ANH導入後の中止経験を44%の医師がもっていた。中止理由(N=479,複数回答)は,「下痢や肺炎などの医学的理由」が68%,「患者家族がANHの中止を強く望んだ」が43%,「医師として,ANHの継続は患者の苦痛を長引かせると判断」が23%,「医療チームとして,ANHの継続は患者の苦痛を長引かせると判断」が21%などであった。いったん導入したANHを中止することに関し,全体では,「倫理的に問題がある」が21%,「法的に問題がある」が29%,「マスコミが騒ぐ」が33%という回答であった。ANHの差し控えは摂食困難な患者を餓死させることと同じかという質問には,約40%が肯定した。
アンケート結果の報告は,点滴しながら自然に委ねる末梢点滴の意味にも言及している。
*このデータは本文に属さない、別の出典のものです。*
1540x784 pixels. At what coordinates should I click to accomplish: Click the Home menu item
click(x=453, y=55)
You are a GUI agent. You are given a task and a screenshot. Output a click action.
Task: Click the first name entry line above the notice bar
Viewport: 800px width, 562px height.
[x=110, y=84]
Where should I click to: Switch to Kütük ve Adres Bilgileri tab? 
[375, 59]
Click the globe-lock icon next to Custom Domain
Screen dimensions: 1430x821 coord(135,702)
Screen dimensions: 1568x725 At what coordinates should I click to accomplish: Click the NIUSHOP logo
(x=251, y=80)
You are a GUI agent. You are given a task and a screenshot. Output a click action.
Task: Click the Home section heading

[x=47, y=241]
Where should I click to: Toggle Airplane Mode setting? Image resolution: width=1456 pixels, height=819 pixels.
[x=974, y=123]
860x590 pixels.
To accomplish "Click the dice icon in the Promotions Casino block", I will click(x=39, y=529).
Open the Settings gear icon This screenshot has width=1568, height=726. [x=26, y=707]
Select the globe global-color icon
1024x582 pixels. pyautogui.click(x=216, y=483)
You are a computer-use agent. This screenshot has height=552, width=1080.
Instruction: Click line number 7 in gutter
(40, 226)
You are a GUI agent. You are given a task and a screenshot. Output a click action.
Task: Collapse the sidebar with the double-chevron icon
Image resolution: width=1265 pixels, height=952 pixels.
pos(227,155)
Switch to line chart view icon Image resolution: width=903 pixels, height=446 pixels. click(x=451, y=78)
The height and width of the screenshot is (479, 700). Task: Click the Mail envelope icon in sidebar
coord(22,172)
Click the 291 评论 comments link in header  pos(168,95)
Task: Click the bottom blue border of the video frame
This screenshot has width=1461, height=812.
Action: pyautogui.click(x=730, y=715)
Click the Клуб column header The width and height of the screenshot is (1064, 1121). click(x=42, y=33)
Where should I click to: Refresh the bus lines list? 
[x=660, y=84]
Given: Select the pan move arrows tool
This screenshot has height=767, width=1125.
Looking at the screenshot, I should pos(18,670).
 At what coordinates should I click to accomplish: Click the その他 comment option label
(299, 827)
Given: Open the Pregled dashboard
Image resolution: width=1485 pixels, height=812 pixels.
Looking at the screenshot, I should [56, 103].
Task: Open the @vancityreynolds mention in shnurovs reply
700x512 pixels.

点滴ボトルのさがった風景が家族と医療,介護スタッフの情緒をケアし,患者家族とスタッフの心理的負担を軽減していることがうかがえるという。すべてのANHを差し控える場合に比べて,「家族の心理的負担軽減」が69%,「医療スタッフの心理的負担軽減」が57%,「患者にとって医学的に必要」が38%,との結果(複数回答)であった。イギリス,米国,オーストラリア医師会の倫理基準では,末梢点滴は最期までの期間を延長するため,患者本人に不利益をなすとされ,倫理原則に反するとみなされている。パネルディスカッションで鳥羽氏は,末梢点滴はスパゲッティ症候群の本数を減らしただけで,終末期に適切なケアは点滴ではないと発言した。
今回のシンポジウムでは,終末期に臨み,患者や家族のみならず,医療スタッフ・介護スタッフにもとまどい・混乱があり,各職種がそれぞれに模索していることが確認された。また,認知症末期患者は,がん末期患者や急性疾患末期患者とは異なる問題点があることが示された。わが国における終末期医療・終末期ケアの確立に向けて,「認知症末期患者に対する人工的な栄養・水分補給法の導入・差し控え・中止に関するガイドライン」の作成は重要な第一歩となる。作成過程には,パブリックコメントの募集も含まれている。一般の人も含めて,多くの意見が寄せられ,国民全体の議論となることが期待される。